▸ Task description:
Rewrite every one of the entries below, swapping each occurrence of "Locate an element on the screen" for "Find an element on the display" and leaving everything else untouched.

BEGIN

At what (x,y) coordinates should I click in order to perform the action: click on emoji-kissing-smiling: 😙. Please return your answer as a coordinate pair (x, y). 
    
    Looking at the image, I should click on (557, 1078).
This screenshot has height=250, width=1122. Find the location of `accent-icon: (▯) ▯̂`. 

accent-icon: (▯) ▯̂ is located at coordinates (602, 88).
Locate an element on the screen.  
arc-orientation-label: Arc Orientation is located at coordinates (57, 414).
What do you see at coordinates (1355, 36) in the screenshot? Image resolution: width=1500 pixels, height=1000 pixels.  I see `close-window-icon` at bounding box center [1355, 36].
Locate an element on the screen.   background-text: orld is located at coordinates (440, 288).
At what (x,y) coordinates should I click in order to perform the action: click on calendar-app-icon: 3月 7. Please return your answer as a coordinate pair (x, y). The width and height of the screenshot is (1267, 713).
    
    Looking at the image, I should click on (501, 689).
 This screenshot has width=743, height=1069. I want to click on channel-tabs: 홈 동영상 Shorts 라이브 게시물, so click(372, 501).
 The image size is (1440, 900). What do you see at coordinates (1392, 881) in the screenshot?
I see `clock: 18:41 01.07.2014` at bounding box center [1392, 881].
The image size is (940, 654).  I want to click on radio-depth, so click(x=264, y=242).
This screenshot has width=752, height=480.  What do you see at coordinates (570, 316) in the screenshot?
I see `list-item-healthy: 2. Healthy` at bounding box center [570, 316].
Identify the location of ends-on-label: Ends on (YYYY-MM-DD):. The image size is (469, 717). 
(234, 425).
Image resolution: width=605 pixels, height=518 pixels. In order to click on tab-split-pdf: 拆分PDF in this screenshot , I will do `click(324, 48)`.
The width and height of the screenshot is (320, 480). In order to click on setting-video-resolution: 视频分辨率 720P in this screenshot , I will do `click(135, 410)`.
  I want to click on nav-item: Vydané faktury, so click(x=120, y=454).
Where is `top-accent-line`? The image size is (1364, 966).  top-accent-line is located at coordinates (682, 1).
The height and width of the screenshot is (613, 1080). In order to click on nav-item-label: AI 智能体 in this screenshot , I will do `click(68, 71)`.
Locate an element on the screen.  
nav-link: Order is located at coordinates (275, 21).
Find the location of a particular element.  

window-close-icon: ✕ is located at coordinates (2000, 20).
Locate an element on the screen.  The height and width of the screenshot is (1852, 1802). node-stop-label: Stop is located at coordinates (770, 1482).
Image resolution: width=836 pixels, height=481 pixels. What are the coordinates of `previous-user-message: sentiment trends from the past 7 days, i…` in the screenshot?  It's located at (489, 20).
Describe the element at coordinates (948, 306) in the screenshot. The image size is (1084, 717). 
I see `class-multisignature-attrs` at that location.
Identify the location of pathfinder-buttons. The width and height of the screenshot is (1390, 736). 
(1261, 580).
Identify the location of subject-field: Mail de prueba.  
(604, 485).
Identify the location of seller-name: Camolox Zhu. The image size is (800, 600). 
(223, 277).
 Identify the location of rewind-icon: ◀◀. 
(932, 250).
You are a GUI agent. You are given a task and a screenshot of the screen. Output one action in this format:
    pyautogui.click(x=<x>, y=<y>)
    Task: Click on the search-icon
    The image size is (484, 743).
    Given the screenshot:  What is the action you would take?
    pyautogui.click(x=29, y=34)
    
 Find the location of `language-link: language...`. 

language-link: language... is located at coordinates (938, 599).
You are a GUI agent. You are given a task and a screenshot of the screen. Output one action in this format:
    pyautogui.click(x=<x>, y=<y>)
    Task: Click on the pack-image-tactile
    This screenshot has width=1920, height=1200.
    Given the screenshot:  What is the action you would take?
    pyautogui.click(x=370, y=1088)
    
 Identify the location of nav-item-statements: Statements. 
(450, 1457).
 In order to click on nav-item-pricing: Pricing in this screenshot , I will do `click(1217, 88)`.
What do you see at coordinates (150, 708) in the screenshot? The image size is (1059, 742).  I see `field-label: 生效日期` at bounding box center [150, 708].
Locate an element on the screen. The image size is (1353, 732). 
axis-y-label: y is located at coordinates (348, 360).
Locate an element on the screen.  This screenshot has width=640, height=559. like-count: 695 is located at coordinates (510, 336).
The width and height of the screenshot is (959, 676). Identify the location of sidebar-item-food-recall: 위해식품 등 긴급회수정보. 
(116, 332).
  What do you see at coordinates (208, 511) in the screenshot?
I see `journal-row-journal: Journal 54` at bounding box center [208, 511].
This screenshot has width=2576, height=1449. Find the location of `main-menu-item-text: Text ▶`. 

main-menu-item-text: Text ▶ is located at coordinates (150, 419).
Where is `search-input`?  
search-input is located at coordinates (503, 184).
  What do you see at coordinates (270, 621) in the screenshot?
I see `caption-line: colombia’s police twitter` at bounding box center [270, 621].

END

▸ Worked solution:
At what (x,y) coordinates should I click in order to perform the action: click on emoji-kissing-smiling: 😙. Please return your answer as a coordinate pair (x, y). 
    
    Looking at the image, I should click on (557, 1078).
This screenshot has height=250, width=1122. Find the location of `accent-icon: (▯) ▯̂`. 

accent-icon: (▯) ▯̂ is located at coordinates (602, 88).
Find an element on the display.  
arc-orientation-label: Arc Orientation is located at coordinates (57, 414).
What do you see at coordinates (1355, 36) in the screenshot? Image resolution: width=1500 pixels, height=1000 pixels.  I see `close-window-icon` at bounding box center [1355, 36].
Find an element on the display.   background-text: orld is located at coordinates (440, 288).
At what (x,y) coordinates should I click in order to perform the action: click on calendar-app-icon: 3月 7. Please return your answer as a coordinate pair (x, y). The width and height of the screenshot is (1267, 713).
    
    Looking at the image, I should click on (501, 689).
 This screenshot has width=743, height=1069. I want to click on channel-tabs: 홈 동영상 Shorts 라이브 게시물, so click(372, 501).
 The image size is (1440, 900). What do you see at coordinates (1392, 881) in the screenshot?
I see `clock: 18:41 01.07.2014` at bounding box center [1392, 881].
The image size is (940, 654).  I want to click on radio-depth, so click(x=264, y=242).
This screenshot has width=752, height=480.  What do you see at coordinates (570, 316) in the screenshot?
I see `list-item-healthy: 2. Healthy` at bounding box center [570, 316].
Identify the location of ends-on-label: Ends on (YYYY-MM-DD):. The image size is (469, 717). 
(234, 425).
Image resolution: width=605 pixels, height=518 pixels. In order to click on tab-split-pdf: 拆分PDF in this screenshot , I will do `click(324, 48)`.
The width and height of the screenshot is (320, 480). In order to click on setting-video-resolution: 视频分辨率 720P in this screenshot , I will do `click(135, 410)`.
  I want to click on nav-item: Vydané faktury, so click(x=120, y=454).
Where is `top-accent-line`? The image size is (1364, 966).  top-accent-line is located at coordinates (682, 1).
The height and width of the screenshot is (613, 1080). In order to click on nav-item-label: AI 智能体 in this screenshot , I will do `click(68, 71)`.
Find an element on the display.  
nav-link: Order is located at coordinates (275, 21).
Find the location of a particular element.  

window-close-icon: ✕ is located at coordinates (2000, 20).
Find an element on the display.  The height and width of the screenshot is (1852, 1802). node-stop-label: Stop is located at coordinates (770, 1482).
Image resolution: width=836 pixels, height=481 pixels. What are the coordinates of `previous-user-message: sentiment trends from the past 7 days, i…` in the screenshot?  It's located at (489, 20).
Describe the element at coordinates (948, 306) in the screenshot. The image size is (1084, 717). 
I see `class-multisignature-attrs` at that location.
Identify the location of pathfinder-buttons. The width and height of the screenshot is (1390, 736). 
(1261, 580).
Identify the location of subject-field: Mail de prueba.  
(604, 485).
Identify the location of seller-name: Camolox Zhu. The image size is (800, 600). 
(223, 277).
 Identify the location of rewind-icon: ◀◀. 
(932, 250).
You are a GUI agent. You are given a task and a screenshot of the screen. Output one action in this format:
    pyautogui.click(x=<x>, y=<y>)
    Task: Click on the search-icon
    The image size is (484, 743).
    Given the screenshot:  What is the action you would take?
    pyautogui.click(x=29, y=34)
    
 Find the location of `language-link: language...`. 

language-link: language... is located at coordinates (938, 599).
You are a GUI agent. You are given a task and a screenshot of the screen. Output one action in this format:
    pyautogui.click(x=<x>, y=<y>)
    Task: Click on the pack-image-tactile
    This screenshot has width=1920, height=1200.
    Given the screenshot:  What is the action you would take?
    pyautogui.click(x=370, y=1088)
    
 Identify the location of nav-item-statements: Statements. 
(450, 1457).
 In order to click on nav-item-pricing: Pricing in this screenshot , I will do `click(1217, 88)`.
What do you see at coordinates (150, 708) in the screenshot? The image size is (1059, 742).  I see `field-label: 生效日期` at bounding box center [150, 708].
Find an element on the display. The image size is (1353, 732). 
axis-y-label: y is located at coordinates (348, 360).
Find an element on the display.  This screenshot has width=640, height=559. like-count: 695 is located at coordinates (510, 336).
The width and height of the screenshot is (959, 676). Identify the location of sidebar-item-food-recall: 위해식품 등 긴급회수정보. 
(116, 332).
  What do you see at coordinates (208, 511) in the screenshot?
I see `journal-row-journal: Journal 54` at bounding box center [208, 511].
This screenshot has width=2576, height=1449. Find the location of `main-menu-item-text: Text ▶`. 

main-menu-item-text: Text ▶ is located at coordinates (150, 419).
Where is `search-input`?  
search-input is located at coordinates (503, 184).
  What do you see at coordinates (270, 621) in the screenshot?
I see `caption-line: colombia’s police twitter` at bounding box center [270, 621].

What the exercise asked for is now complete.